O corte de 5% das vagas será aplicado a nove instituições: Universidade de Lisboa, Universidade Nova de Lisboa, ISCTE – Instituto Universitário de Lisboa, Instituto Politécnico de Lisboa, Universidade do Porto e Instituto Politécnico do Porto, bem como Escola de Hotelaria e Turismo do Estoril e as escolas superiores de Enfermagem de Lisboa e do Porto. Ao todo, no concurso nacional de acesso de 2017 estas totalizavam 22 mil lugares para novos alunos. Terão que reduzir 1100 vagas.

As restantes podem aumentar até 5% o número total de lugares. Ou seja, o Governo acaba com o congelamento do número de vagas que vinha vigorando nos últimos seis anos.

A proposta do Governo ainda tem que recolher parecer do Conselho de Reitores das Universidades Portuguesas (CRUP) e do Conselho Coordenador dos Institutos Superiores Politécnicos e a decisão final terá que ser tomada até Maio, a tempo do próximo concurso nacional de acesso ao ensino superior.

A primeira reacção do presidente do CRUP, Fontainhas Fernandes, que é reitor da Universidade de Trás-os-Montes, foi cautelosa, lembrando que a redução de vagas em Lisboa e no Porto deve ser vista “de forma integrada” com a revisão da lei de diplomas do ensino superior aprovada no Conselho de Ministros da semana passada. Só na próxima semana aquele órgão vai pronunciar-se formalmente sobre a matéria.

Lisboa está contra

Já a Universidade de Lisboa reagiu em comunicado defendendo que as alterações propostas pelo Governo “têm de ser repensadas”, considerando que as mesmas “frustrariam as expectativas de muitos candidatos ao ensino superior que assim veriam aumentadas as médias de ingresso nestas instituições”, levando muitos alunos “a ter de optar por uma instituição privada, desistir do seu ingresso no ensino superior, ou onerar os orçamentos familiares com deslocação para fora das suas áreas de residência”.

Quem também discorda da medida é o Bloco de Esquerda, para quem o Governo se prepara para criar “universidades de primeira no litoral, onde só entram alunos de 20 valores, e universidades e politécnicos de segunda no interior, para onde são escoados os que não conseguem entrar nas do litoral”, defende o deputado Luís Monteiro.
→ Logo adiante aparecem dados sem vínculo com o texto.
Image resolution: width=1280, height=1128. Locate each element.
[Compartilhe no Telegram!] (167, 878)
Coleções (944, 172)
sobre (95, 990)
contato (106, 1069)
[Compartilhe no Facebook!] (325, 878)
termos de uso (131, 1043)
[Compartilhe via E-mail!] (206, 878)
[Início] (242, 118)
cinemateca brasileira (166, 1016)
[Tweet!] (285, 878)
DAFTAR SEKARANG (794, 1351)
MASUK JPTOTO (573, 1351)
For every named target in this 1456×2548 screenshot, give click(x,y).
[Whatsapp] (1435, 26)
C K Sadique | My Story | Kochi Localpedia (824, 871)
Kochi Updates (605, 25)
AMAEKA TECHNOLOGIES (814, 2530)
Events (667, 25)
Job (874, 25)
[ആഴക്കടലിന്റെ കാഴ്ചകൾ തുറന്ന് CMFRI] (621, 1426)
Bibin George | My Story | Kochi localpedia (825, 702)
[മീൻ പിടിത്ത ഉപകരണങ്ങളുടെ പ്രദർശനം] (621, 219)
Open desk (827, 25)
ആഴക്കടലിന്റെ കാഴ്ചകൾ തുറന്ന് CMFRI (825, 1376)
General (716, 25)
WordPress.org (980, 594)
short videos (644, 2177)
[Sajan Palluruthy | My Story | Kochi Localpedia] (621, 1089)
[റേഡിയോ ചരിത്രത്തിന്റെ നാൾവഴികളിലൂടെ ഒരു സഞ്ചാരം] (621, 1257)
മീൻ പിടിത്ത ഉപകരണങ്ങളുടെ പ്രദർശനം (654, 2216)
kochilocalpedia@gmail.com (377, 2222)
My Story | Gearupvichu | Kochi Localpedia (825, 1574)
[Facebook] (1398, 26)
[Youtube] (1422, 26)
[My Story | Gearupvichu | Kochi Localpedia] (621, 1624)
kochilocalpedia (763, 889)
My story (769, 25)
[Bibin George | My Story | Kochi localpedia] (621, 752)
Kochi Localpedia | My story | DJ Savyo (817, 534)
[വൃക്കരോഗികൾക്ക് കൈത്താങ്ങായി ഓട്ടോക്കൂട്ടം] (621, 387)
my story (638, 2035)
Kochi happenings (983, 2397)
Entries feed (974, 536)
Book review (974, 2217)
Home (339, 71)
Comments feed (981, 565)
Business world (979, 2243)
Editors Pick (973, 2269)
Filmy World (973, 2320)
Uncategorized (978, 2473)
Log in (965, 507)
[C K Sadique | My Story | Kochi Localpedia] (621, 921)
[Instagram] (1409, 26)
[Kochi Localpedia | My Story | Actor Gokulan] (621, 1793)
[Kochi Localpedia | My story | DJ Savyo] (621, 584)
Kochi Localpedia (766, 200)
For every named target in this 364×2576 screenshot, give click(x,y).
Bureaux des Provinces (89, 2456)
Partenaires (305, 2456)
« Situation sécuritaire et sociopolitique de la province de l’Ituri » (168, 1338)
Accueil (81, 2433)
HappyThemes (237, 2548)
Numa resposta enviada à Lusa, o reitor da Universidade Nova de Lisboa, João Sàágua, diz que a instituição "foi desagradavelmente surpreendida com este projecto de despacho que ainda está a analisar”, adiantando ter “grandes dúvidas relativamente à eficácia da alegada solução para o problema (da falta de procura relativamente às instituições de ensino superior do interior) e às universidades escolhidas para sofrer cortes”.

Porto diz que problemas não se resolvem por decreto

O reitor da Universidade do Porto, Sebastião Feyo de Azevedo, defendeu por seu lado, em declarações à Lusa, que “não é por decreto que se resolvem estes problemas”, apelando para que as medidas sejam repensadas, acrescentando que a redução de vagas pode, no limite, inviabilizar alguns cursos, com consequências para o corpo docente e para a capacidade instalada das universidades.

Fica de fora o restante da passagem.